Data to use:
□ □ □ □ □ □ □
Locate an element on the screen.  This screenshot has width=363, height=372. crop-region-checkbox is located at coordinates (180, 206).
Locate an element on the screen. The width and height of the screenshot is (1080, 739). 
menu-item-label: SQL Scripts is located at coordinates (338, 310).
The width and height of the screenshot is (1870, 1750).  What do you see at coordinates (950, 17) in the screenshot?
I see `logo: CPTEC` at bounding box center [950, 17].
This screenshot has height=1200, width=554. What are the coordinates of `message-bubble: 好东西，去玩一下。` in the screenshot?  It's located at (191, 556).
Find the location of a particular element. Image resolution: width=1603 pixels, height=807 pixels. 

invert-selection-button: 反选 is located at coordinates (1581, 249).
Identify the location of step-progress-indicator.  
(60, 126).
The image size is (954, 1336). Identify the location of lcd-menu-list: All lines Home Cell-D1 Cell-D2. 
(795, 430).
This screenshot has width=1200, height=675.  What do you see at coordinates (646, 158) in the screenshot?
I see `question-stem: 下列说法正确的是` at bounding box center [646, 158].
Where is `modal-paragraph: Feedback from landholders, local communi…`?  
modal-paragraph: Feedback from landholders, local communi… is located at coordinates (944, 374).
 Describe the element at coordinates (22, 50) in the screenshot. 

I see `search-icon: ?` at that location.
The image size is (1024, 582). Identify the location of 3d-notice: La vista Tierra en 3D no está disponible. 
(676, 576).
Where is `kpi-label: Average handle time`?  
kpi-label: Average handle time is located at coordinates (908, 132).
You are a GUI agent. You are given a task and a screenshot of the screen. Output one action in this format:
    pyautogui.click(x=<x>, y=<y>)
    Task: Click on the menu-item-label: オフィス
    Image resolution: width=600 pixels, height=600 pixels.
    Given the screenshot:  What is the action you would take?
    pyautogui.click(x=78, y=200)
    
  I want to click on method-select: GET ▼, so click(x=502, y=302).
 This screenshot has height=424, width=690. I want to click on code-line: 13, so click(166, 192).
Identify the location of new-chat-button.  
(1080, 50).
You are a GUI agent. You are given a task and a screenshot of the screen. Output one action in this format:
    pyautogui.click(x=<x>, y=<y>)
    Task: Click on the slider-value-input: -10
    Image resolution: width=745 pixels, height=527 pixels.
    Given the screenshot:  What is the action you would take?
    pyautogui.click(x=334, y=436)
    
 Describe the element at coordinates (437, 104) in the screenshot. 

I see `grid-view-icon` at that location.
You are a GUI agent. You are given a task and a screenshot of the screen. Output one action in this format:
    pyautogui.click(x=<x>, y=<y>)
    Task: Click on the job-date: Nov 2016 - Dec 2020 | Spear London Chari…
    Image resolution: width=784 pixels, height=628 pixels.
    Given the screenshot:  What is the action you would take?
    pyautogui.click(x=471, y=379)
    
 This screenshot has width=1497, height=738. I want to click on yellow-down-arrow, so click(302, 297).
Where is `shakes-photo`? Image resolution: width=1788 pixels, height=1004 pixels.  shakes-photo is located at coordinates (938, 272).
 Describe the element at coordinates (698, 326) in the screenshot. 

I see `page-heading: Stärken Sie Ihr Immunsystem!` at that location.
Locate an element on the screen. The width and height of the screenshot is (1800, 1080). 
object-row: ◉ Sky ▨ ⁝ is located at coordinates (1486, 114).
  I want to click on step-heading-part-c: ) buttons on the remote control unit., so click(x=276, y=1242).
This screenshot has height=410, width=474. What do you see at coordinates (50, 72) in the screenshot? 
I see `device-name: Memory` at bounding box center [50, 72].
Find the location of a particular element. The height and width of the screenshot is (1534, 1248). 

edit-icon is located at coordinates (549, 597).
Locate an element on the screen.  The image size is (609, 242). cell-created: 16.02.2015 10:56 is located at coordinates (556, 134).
□ □ □ □ □ □ □
Job:
Can you convert the records from the line with "The width and height of the screenshot is (1870, 1750)." up to and including the line with "(795, 430)." into a Markdown table with two columns, Row and Line, numbering each line and leaving out blank lines?

Response box:
| Row | Line |
|---|---|
| 1 | The width and height of the screenshot is (1870, 1750).  What do you see at coordinates (950, 17) in the screenshot? |
| 2 | I see `logo: CPTEC` at bounding box center [950, 17]. |
| 3 | This screenshot has height=1200, width=554. What are the coordinates of `message-bubble: 好东西，去玩一下。` in the screenshot?  It's located at (191, 556). |
| 4 | Find the location of a particular element. Image resolution: width=1603 pixels, height=807 pixels.  |
| 5 | invert-selection-button: 反选 is located at coordinates (1581, 249). |
| 6 | Identify the location of step-progress-indicator.   |
| 7 | (60, 126). |
| 8 | The image size is (954, 1336). Identify the location of lcd-menu-list: All lines Home Cell-D1 Cell-D2.  |
| 9 | (795, 430). |